[Stored items from a collection]
# # # #
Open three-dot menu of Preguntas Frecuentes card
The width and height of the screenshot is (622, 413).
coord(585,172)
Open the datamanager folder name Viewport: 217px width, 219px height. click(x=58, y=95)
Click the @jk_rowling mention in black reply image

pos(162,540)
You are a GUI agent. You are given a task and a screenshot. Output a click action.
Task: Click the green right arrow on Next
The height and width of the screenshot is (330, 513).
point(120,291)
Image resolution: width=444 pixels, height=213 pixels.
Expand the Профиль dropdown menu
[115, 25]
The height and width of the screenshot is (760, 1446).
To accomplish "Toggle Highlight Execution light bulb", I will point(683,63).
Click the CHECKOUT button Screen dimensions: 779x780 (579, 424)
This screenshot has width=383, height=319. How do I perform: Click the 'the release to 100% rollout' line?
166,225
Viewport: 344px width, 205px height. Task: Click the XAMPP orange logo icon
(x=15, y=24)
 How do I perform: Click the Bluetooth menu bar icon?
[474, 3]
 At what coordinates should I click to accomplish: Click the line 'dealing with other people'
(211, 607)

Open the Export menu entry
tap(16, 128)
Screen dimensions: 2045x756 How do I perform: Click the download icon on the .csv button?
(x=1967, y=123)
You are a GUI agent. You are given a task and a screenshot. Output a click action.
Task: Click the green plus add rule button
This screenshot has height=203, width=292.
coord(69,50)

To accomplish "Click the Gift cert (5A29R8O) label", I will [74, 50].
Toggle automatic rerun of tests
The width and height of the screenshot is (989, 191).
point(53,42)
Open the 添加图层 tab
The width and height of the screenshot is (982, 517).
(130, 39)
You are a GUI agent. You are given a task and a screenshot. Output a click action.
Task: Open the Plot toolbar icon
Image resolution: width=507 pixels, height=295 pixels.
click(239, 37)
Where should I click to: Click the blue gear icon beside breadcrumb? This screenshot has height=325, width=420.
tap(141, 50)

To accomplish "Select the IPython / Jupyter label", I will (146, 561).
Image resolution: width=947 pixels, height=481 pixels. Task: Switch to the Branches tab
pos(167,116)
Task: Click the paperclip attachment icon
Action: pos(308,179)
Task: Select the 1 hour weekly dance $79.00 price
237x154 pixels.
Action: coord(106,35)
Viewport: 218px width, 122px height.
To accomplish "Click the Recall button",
# # # #
• _What you have to do_: Lay out each line of the material above as a JSON list of strings, one string per line, leaving out the blank lines.

• _Correct result_:
[
  "Open three-dot menu of Preguntas Frecuentes card",
  "The width and height of the screenshot is (622, 413).",
  "coord(585,172)",
  "Open the datamanager folder name Viewport: 217px width, 219px height. click(x=58, y=95)",
  "Click the @jk_rowling mention in black reply image",
  "pos(162,540)",
  "You are a GUI agent. You are given a task and a screenshot. Output a click action.",
  "Task: Click the green right arrow on Next",
  "The height and width of the screenshot is (330, 513).",
  "point(120,291)",
  "Image resolution: width=444 pixels, height=213 pixels.",
  "Expand the Профиль dropdown menu",
  "[115, 25]",
  "The height and width of the screenshot is (760, 1446).",
  "To accomplish \"Toggle Highlight Execution light bulb\", I will point(683,63).",
  "Click the CHECKOUT button Screen dimensions: 779x780 (579, 424)",
  "This screenshot has width=383, height=319. How do I perform: Click the 'the release to 100% rollout' line?",
  "166,225",
  "Viewport: 344px width, 205px height. Task: Click the XAMPP orange logo icon",
  "(x=15, y=24)",
  " How do I perform: Click the Bluetooth menu bar icon?",
  "[474, 3]",
  " At what coordinates should I click to accomplish: Click the line 'dealing with other people'",
  "(211, 607)",
  "Open the Export menu entry",
  "tap(16, 128)",
  "Screen dimensions: 2045x756 How do I perform: Click the download icon on the .csv button?",
  "(x=1967, y=123)",
  "You are a GUI agent. You are given a task and a screenshot. Output a click action.",
  "Task: Click the green plus add rule button",
  "This screenshot has height=203, width=292.",
  "coord(69,50)",
  "To accomplish \"Click the Gift cert (5A29R8O) label\", I will [74, 50].",
  "Toggle automatic rerun of tests",
  "The width and height of the screenshot is (989, 191).",
  "point(53,42)",
  "Open the 添加图层 tab",
  "The width and height of the screenshot is (982, 517).",
  "(130, 39)",
  "You are a GUI agent. You are given a task and a screenshot. Output a click action.",
  "Task: Open the Plot toolbar icon",
  "Image resolution: width=507 pixels, height=295 pixels.",
  "click(239, 37)",
  "Where should I click to: Click the blue gear icon beside breadcrumb? This screenshot has height=325, width=420.",
  "tap(141, 50)",
  "To accomplish \"Select the IPython / Jupyter label\", I will (146, 561).",
  "Image resolution: width=947 pixels, height=481 pixels. Task: Switch to the Branches tab",
  "pos(167,116)",
  "Task: Click the paperclip attachment icon",
  "Action: pos(308,179)",
  "Task: Select the 1 hour weekly dance $79.00 price",
  "237x154 pixels.",
  "Action: coord(106,35)",
  "Viewport: 218px width, 122px height.",
  "To accomplish \"Click the Recall button\","
]